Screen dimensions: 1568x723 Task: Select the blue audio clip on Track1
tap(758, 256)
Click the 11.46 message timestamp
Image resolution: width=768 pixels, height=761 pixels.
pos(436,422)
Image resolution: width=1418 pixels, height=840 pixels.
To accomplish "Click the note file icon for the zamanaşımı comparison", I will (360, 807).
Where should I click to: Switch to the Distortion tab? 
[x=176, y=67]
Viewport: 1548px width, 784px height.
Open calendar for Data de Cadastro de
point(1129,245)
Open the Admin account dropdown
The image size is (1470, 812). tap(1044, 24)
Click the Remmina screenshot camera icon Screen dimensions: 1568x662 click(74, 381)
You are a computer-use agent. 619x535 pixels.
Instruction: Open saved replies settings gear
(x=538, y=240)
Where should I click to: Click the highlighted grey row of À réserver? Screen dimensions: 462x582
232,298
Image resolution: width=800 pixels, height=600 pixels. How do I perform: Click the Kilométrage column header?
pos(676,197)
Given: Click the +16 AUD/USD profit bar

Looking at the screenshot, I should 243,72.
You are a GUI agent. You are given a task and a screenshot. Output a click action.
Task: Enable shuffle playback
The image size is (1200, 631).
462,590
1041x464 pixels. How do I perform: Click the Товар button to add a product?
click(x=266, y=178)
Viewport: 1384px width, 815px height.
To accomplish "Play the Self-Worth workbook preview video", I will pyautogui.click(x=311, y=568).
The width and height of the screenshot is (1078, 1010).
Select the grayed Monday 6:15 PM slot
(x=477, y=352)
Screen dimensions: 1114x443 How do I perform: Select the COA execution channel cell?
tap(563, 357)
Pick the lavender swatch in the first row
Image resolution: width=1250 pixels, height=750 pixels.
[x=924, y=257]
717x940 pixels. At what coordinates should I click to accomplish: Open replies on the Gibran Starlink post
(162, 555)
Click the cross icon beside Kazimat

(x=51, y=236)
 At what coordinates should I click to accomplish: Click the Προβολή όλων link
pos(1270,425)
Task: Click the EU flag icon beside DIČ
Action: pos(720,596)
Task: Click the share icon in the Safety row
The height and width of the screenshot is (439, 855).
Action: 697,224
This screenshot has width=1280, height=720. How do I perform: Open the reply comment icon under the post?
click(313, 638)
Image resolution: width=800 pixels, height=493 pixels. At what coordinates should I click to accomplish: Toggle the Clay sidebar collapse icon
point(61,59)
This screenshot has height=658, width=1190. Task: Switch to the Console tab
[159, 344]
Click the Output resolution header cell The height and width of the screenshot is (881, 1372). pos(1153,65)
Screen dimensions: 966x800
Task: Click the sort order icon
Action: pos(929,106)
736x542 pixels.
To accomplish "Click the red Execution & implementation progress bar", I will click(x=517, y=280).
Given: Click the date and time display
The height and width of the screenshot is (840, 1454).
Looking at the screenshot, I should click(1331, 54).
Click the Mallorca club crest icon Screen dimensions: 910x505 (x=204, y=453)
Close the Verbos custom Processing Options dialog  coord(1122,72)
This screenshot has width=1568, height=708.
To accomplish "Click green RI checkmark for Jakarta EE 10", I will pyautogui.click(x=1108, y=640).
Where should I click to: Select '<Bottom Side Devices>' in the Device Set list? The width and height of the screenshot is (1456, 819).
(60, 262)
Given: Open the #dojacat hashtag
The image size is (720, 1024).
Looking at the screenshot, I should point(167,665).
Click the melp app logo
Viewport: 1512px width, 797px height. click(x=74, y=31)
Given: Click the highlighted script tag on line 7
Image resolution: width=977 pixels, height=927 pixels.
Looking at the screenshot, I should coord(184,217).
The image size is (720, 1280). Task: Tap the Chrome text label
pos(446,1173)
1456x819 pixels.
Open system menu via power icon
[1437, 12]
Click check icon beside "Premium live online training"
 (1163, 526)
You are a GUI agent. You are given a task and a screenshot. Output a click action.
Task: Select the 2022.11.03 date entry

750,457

++++++++

■ **What you are asked to do**
Rewrite every line from the start of the items up to and including the line with "[x=176, y=67]", keeping the requests, and multiply each coordinate in the answers by 1.95, rounding to whole numbers with halves going up. Numbers that appear in the requests stay unchanged.

■ **Response below**
Screen dimensions: 1568x723 Task: Select the blue audio clip on Track1
tap(1478, 499)
Click the 11.46 message timestamp
Image resolution: width=768 pixels, height=761 pixels.
pos(850,823)
Image resolution: width=1418 pixels, height=840 pixels.
To accomplish "Click the note file icon for the zamanaşımı comparison", I will (702, 1574).
Where should I click to: Switch to the Distortion tab? 
[x=343, y=131]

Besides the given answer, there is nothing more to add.